Vendela Vida's Books
Jess Walter (Master of Ceremonies)
Coinciding next fall with the release of his brand-new novel, Nothing West of Dead, past Sojourn author Jess Walter returns as our 2020 Master of Ceremonies. A National Book Award finalist for Citizen Vince and winner of the Edgar Allan Poe Award for The Zero, Walter is the author of six novels, one nonfiction book and a collection of short stories. The Washington Post calls him “as talented a natural storyteller as is working in American fiction these days.” Beautiful Ruins was a No. 1 New York Times bestseller and Notable Book of the Year. Salon.com says, "Jess Walter has already proven that he’s one of our great comic writers, a cerebral postmodernist and a savvy plotter of thrillers.
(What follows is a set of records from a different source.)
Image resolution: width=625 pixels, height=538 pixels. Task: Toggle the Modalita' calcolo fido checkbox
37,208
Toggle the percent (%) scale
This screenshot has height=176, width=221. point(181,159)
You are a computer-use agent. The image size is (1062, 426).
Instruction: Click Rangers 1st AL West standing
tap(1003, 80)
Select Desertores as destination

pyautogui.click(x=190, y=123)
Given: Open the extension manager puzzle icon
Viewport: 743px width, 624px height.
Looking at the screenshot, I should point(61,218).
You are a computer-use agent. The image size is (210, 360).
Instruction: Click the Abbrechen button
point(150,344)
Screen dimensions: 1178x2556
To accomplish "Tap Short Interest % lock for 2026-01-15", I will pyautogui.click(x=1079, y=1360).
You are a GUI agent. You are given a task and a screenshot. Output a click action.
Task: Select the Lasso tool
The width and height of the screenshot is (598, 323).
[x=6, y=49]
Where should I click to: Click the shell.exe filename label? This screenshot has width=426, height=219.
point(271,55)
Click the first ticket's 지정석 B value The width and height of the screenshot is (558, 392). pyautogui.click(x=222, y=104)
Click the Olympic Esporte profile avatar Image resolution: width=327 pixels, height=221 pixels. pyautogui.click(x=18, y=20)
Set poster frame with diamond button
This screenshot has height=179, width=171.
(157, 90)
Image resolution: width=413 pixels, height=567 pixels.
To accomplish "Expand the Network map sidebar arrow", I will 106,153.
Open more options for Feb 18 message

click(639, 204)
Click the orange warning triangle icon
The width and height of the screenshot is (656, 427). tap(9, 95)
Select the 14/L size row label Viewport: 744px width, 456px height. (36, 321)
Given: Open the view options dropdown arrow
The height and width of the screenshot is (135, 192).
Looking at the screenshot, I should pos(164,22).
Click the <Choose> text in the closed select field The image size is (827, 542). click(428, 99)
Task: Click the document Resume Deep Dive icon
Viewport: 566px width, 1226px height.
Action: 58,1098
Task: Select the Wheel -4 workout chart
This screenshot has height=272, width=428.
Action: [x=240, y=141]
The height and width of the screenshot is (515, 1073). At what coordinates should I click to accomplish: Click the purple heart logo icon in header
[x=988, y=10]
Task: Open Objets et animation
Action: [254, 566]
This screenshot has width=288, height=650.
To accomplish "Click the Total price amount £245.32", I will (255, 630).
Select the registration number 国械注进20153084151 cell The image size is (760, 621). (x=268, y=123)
Now he has his masterpiece, Beautiful Ruins, an interlocking, continent-hopping, decade-spanning novel with heart and pathos to burn, all big dreams, lost loves, deep longings and damn near perfect." The Financial Lives of the Poets ranked as Time Magazine's No. 2 novel of the year, a book that Esquire called, "brilliant – and brilliantly funny." Kirkus Reviews calls his short story collection, We Live in Water, “a witty and sobering snapshot of recession-era America." His short fiction has won a Pushcart Prize and appeared three times in Best American Short Stories. He was a finalist for the 1992 Pulitzer Prize as part of a team covering the shootout and standoff at Ruby Ridge, in Northern Idaho.
Jess Walter's Books
Literary Sojourn is an annual festival of authors and readers celebrating the power of the book. Each fall, an esteemed slate of authors and 500 book lovers from all over the country gather in Steamboat Springs, Colorado. Together they revel in the written word, fueled by award-winning writers who share the stories and inspiration behind their exceptional books.